-- QUOTED TEXT --
Annually, around this time of the year, startups file their financial year results with the Ministry of Corporate Affairs (MCA) and since the data is available in the public domain, a lot of the popular tech media publications push out analyses of it. As you would assume, the high-profile startups' results are discussed a lot (on Twitter, WhatsApp, you name it) and a couple of weeks' later we all forget about it.
It is important to note that the data is from the previous year (the data currently being announced is for the Financial Year ending in March 2020). This year, CRED's results have made the most noise so far when Entrackr published a report with the title - "Kunal Shah’s CRED spent Rs 727 to earn a rupee in FY20"
Now, I have nothing against Entrackr. In my opinion they do a fairly good job of reporting and breaking stories while staying unbiased, but it's not hard to see why they'd use an eye-popping title like this. The response that followed, of course, was all over the place with some explaining why archaic accounting metrics might not be the best way to analyze startups, to others calling investors stupid or trying to cancel the publication.

-- EXTRACTED ENTRIES --
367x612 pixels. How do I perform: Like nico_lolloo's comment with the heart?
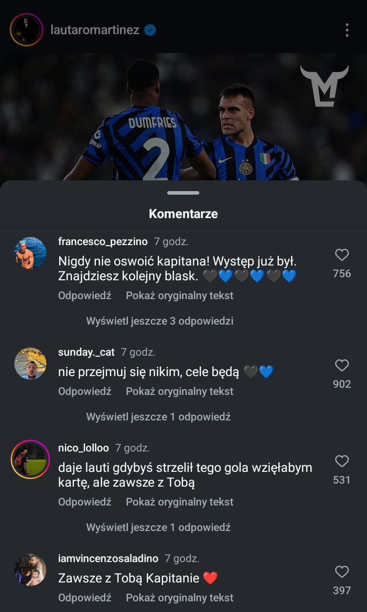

...

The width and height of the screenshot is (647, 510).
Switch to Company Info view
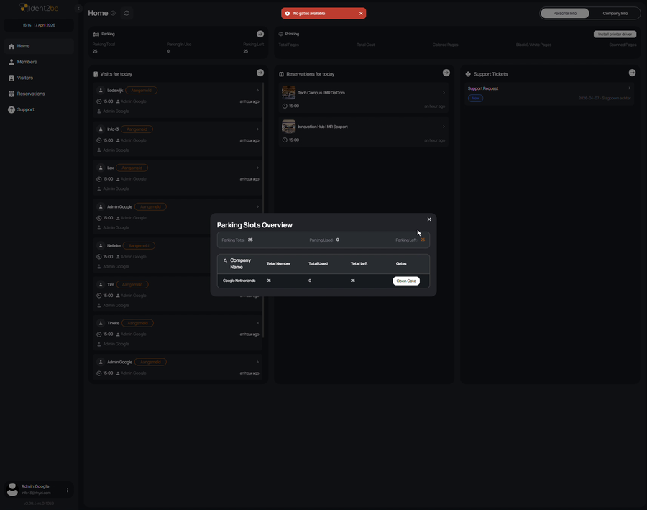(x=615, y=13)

-- GIVEN INSTRUCTION 1 --
Say whether each statement agrees with the text about startup results, answering yes or no and quoting the deciding words of the text: (a) The figures now coming out cover the financial year that ended in March 2020. (b) The writer holds something against Entrackr. (c) Startups file their yearly results with the Ministry of Corporate Affairs.
-- GIVEN INSTRUCTION 2 --
Edit the text about startup results: write it out from "Annually, around this" up to and including "forget about it.", with "well-known" in place of "popular".
The lines come from a different source than the text.

-- PROBLEM SOLUTION 1 --
(a) Yes: "the data currently being announced is for the Financial Year ending in March 2020"
(b) No: "I have nothing against Entrackr"
(c) Yes: "startups file their financial year results with the Ministry of Corporate Affairs (MCA)"

-- PROBLEM SOLUTION 2 --
Annually, around this time of the year, startups file their financial year results with the Ministry of Corporate Affairs (MCA) and since the data is available in the public domain, a lot of the well-known tech media publications push out analyses of it. As you would assume, the high-profile startups' results are discussed a lot (on Twitter, WhatsApp, you name it) and a couple of weeks' later we all forget about it.